═════ PROVIDED DATA ═════

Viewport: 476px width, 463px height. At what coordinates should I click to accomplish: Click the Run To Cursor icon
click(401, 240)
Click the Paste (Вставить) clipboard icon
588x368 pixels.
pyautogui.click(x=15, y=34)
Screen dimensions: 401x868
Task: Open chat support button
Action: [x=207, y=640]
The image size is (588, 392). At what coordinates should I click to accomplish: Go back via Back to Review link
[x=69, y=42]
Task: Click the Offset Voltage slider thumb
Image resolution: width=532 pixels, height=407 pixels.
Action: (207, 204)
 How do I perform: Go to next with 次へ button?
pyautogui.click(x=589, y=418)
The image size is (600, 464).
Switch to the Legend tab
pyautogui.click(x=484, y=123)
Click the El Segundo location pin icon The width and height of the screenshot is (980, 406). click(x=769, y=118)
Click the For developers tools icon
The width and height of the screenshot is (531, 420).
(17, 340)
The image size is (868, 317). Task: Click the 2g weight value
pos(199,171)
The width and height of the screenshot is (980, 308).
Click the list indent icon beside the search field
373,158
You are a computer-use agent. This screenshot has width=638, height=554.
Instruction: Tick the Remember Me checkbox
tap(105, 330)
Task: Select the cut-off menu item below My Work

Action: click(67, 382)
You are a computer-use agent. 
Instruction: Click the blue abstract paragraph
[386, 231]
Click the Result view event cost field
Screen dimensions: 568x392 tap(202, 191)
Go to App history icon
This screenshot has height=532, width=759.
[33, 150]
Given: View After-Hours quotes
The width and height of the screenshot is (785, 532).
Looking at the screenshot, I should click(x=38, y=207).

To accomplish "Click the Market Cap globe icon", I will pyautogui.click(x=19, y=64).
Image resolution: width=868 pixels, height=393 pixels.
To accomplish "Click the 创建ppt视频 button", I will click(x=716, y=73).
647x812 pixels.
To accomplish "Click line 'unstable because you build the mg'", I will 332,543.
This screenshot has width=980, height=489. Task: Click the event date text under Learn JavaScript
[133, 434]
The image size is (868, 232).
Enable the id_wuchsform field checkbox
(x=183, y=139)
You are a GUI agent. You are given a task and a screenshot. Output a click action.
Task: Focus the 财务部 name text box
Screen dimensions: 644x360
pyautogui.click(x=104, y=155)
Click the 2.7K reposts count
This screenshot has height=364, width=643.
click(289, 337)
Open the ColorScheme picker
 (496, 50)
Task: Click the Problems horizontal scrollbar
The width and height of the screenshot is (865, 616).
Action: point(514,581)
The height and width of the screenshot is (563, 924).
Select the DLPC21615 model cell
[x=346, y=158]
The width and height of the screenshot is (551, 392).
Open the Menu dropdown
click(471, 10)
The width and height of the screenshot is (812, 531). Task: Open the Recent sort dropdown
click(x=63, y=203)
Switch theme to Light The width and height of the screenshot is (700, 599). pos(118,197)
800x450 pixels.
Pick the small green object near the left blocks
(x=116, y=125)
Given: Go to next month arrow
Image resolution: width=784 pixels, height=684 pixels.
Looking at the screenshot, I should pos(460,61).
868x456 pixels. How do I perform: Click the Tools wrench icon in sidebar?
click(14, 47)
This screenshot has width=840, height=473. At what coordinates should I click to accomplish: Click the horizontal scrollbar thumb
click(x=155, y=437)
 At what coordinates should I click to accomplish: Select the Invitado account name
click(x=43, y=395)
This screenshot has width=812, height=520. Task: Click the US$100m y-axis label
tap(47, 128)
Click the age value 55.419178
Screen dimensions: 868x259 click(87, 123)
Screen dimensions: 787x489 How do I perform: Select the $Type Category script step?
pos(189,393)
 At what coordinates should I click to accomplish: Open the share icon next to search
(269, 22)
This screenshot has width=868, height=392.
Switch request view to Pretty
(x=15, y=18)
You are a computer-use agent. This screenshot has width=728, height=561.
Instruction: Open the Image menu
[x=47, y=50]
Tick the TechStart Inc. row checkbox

═════

**EXERCISE OBJECTIVE**
Reproduce each line above exactly.

**YOUR SOLUTION**
Viewport: 476px width, 463px height. At what coordinates should I click to accomplish: Click the Run To Cursor icon
click(401, 240)
Click the Paste (Вставить) clipboard icon
588x368 pixels.
pyautogui.click(x=15, y=34)
Screen dimensions: 401x868
Task: Open chat support button
Action: [x=207, y=640]
The image size is (588, 392). At what coordinates should I click to accomplish: Go back via Back to Review link
[x=69, y=42]
Task: Click the Offset Voltage slider thumb
Image resolution: width=532 pixels, height=407 pixels.
Action: (207, 204)
 How do I perform: Go to next with 次へ button?
pyautogui.click(x=589, y=418)
The image size is (600, 464).
Switch to the Legend tab
pyautogui.click(x=484, y=123)
Click the El Segundo location pin icon The width and height of the screenshot is (980, 406). click(x=769, y=118)
Click the For developers tools icon
The width and height of the screenshot is (531, 420).
(17, 340)
The image size is (868, 317). Task: Click the 2g weight value
pos(199,171)
The width and height of the screenshot is (980, 308).
Click the list indent icon beside the search field
373,158
You are a computer-use agent. This screenshot has width=638, height=554.
Instruction: Tick the Remember Me checkbox
tap(105, 330)
Task: Select the cut-off menu item below My Work

Action: click(67, 382)
You are a computer-use agent. 
Instruction: Click the blue abstract paragraph
[386, 231]
Click the Result view event cost field
Screen dimensions: 568x392 tap(202, 191)
Go to App history icon
This screenshot has height=532, width=759.
[33, 150]
Given: View After-Hours quotes
The width and height of the screenshot is (785, 532).
Looking at the screenshot, I should click(x=38, y=207).

To accomplish "Click the Market Cap globe icon", I will pyautogui.click(x=19, y=64).
Image resolution: width=868 pixels, height=393 pixels.
To accomplish "Click the 创建ppt视频 button", I will click(x=716, y=73).
647x812 pixels.
To accomplish "Click line 'unstable because you build the mg'", I will 332,543.
This screenshot has width=980, height=489. Task: Click the event date text under Learn JavaScript
[133, 434]
The image size is (868, 232).
Enable the id_wuchsform field checkbox
(x=183, y=139)
You are a GUI agent. You are given a task and a screenshot. Output a click action.
Task: Focus the 财务部 name text box
Screen dimensions: 644x360
pyautogui.click(x=104, y=155)
Click the 2.7K reposts count
This screenshot has height=364, width=643.
click(289, 337)
Open the ColorScheme picker
 (496, 50)
Task: Click the Problems horizontal scrollbar
The width and height of the screenshot is (865, 616).
Action: point(514,581)
The height and width of the screenshot is (563, 924).
Select the DLPC21615 model cell
[x=346, y=158]
The width and height of the screenshot is (551, 392).
Open the Menu dropdown
click(471, 10)
The width and height of the screenshot is (812, 531). Task: Open the Recent sort dropdown
click(x=63, y=203)
Switch theme to Light The width and height of the screenshot is (700, 599). pos(118,197)
800x450 pixels.
Pick the small green object near the left blocks
(x=116, y=125)
Given: Go to next month arrow
Image resolution: width=784 pixels, height=684 pixels.
Looking at the screenshot, I should pos(460,61).
868x456 pixels. How do I perform: Click the Tools wrench icon in sidebar?
click(14, 47)
This screenshot has width=840, height=473. At what coordinates should I click to accomplish: Click the horizontal scrollbar thumb
click(x=155, y=437)
 At what coordinates should I click to accomplish: Select the Invitado account name
click(x=43, y=395)
This screenshot has width=812, height=520. Task: Click the US$100m y-axis label
tap(47, 128)
Click the age value 55.419178
Screen dimensions: 868x259 click(87, 123)
Screen dimensions: 787x489 How do I perform: Select the $Type Category script step?
pos(189,393)
 At what coordinates should I click to accomplish: Open the share icon next to search
(269, 22)
This screenshot has width=868, height=392.
Switch request view to Pretty
(x=15, y=18)
You are a computer-use agent. This screenshot has width=728, height=561.
Instruction: Open the Image menu
[x=47, y=50]
Tick the TechStart Inc. row checkbox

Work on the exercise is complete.